Proud of my kids!

Joe created his own webpage with some help from Dad -- they did it on "take your kids to work day". - The website is   mistywoodswildlife.wordpress.com. I'm impressed but know that I'm not impartial. The website comes from a school initiative to get kids to explore their passions in greater depth and detail. Joe refused to do it last year (his first at a new school) but this year we really encouraged him to do it and he chose neighborhood wildlife as his topic. He'll do a display and give a brief presentation about it in June at school.

Jeannie is working on weaving baskets for her two favorite 8th grade teachers. It took a while to find the right cord to use, so she's going to have to be a speed weaver, but hopefully she'll get them both done before she graduates from middle school. She went on a tour of the high school last Friday and has been proudly wearing her Marshall High School t-shirt today.

Life? with Alzheimer's

Since my last post I have helped my dad move my mom into an assisted living home for people with Alzheimer's. She is now safe and well taken care of. The cost is $72,000.00/year. Once my parents run out of money, we will have to apply for Medicaid and move my mother to a regular nursing home to live out the rest of her life in Depends, taking Risperdal to help keep her calm.

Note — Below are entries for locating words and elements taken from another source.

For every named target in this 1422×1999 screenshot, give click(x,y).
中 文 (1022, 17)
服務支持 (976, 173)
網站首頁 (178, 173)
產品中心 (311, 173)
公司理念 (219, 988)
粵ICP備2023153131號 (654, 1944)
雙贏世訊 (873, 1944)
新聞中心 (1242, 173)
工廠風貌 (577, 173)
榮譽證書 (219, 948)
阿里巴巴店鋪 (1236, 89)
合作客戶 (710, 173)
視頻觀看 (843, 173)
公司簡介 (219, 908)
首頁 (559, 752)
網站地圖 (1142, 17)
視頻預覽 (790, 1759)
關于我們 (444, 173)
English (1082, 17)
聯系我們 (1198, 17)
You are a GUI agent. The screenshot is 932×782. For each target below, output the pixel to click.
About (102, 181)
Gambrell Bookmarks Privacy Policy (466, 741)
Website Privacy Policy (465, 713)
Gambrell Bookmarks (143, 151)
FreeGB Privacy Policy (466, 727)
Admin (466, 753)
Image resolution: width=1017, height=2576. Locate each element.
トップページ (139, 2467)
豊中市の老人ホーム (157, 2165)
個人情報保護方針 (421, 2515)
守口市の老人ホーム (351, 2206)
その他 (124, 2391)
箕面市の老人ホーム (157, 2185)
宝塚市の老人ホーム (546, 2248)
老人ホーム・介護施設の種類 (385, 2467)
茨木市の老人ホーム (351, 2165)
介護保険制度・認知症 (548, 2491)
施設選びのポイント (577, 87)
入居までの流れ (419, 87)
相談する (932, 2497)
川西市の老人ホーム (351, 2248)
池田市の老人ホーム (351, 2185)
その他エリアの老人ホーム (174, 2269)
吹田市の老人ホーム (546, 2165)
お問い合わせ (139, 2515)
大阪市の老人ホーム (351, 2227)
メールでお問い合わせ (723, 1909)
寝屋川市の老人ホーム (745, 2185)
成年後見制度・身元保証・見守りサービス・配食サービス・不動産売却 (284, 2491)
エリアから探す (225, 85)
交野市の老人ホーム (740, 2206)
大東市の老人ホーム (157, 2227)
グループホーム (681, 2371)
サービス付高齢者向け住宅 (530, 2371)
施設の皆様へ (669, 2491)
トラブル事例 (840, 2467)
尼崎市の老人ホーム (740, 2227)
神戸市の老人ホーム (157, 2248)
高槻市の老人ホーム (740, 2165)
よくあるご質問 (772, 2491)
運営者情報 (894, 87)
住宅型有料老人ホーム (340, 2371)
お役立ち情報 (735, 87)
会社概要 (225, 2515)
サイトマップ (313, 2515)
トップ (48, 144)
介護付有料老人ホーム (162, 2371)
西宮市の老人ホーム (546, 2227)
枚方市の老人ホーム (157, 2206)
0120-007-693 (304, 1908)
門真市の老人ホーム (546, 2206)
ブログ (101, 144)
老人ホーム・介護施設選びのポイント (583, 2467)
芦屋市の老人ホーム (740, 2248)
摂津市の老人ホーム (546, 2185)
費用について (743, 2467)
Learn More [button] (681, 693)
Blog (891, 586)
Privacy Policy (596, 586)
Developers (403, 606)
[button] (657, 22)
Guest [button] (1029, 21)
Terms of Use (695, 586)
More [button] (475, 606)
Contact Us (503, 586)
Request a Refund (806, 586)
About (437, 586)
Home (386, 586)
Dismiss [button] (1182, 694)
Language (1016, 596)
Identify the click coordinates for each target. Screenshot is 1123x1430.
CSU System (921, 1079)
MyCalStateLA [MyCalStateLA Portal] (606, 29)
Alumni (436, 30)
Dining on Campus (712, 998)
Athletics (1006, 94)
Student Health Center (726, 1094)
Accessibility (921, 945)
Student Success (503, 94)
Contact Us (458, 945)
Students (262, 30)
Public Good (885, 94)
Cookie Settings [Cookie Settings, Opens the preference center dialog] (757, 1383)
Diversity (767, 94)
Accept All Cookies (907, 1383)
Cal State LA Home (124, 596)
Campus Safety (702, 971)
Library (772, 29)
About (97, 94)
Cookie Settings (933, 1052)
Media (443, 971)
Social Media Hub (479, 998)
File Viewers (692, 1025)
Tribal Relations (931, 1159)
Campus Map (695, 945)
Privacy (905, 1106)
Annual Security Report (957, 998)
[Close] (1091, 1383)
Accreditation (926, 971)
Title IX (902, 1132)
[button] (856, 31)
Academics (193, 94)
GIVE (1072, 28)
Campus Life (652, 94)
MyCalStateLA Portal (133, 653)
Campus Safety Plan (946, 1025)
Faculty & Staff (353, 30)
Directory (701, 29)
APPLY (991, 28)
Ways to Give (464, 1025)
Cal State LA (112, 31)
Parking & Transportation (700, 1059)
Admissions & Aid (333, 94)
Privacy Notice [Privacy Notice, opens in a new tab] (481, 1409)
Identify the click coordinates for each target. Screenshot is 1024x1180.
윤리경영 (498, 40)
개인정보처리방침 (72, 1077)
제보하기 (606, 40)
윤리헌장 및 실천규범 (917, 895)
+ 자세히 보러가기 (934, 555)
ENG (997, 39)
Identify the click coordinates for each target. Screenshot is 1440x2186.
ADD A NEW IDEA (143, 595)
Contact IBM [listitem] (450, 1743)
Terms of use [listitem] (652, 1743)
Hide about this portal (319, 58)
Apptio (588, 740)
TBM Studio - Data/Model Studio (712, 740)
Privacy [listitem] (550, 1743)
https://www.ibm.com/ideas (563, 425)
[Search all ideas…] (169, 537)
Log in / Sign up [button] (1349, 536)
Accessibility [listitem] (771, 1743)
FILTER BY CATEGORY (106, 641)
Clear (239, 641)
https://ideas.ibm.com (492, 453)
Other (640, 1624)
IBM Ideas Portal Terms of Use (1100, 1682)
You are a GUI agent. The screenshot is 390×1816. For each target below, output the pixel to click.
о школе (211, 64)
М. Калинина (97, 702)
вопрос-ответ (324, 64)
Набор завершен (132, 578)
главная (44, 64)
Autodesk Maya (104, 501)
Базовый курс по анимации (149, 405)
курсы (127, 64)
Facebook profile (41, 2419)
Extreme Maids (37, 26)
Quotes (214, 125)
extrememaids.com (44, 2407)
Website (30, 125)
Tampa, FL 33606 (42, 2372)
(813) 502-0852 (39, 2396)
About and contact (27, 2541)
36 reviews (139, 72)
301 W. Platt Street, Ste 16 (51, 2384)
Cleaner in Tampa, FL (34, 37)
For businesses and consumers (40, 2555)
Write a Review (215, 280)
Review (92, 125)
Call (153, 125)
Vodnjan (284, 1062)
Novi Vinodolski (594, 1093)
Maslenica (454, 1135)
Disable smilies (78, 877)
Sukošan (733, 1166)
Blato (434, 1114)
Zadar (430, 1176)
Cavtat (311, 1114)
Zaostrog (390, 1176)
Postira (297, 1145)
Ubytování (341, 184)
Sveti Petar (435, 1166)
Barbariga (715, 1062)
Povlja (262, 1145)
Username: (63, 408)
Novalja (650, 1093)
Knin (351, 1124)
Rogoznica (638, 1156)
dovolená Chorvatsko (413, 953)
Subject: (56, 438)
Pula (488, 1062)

  I once read an ethics article that argued that a person before developing Alzheimer's or other dementias, couldn't make decisions for the person they would become with the disease. The author argued that the person with dementia may well have a quality of life and take pleasure in things that the person before dementia might not consider worthwhile. The author used the example of a dementia patient becoming interested in painting, which gave them pleasure, something to look forward to and take pride in. 

  I know now that the author must have had only limited experience with actual people with dementia, and possibly none with people with advanced dementia. My mother is not "taking pride" or looking forward to any activities, because she can no longer think in such linear terms.  She is pleased to see friendly people and accepts the food and clothes and activities offered to her, but she does not appear to value them or seek them out in any way. She is no longer capable of planning, recognizing, organizing, or inhibiting actions -- all signs of humanness. 

  One thing that this experience has taught me is that I'm not a murderer. As much as I want my mother to leave this life peacefully, she gave no advanced directives that encourage us to do anything other than wait for a terminal illness to take her. We have decided as a family to not treat any illness that my mother develops, but right now she is exceedingly healthy, physically.

  So, I will state right now that if I develop dementia and get to point where I no longer recognize my children and do not have control of my elimination, I would like to be helped to take an overdose of sleeping medication. I already plan to stockpile what I'll need, but I'm sure I'll need help to actually take them. And I hope that my family or friends will help me do it.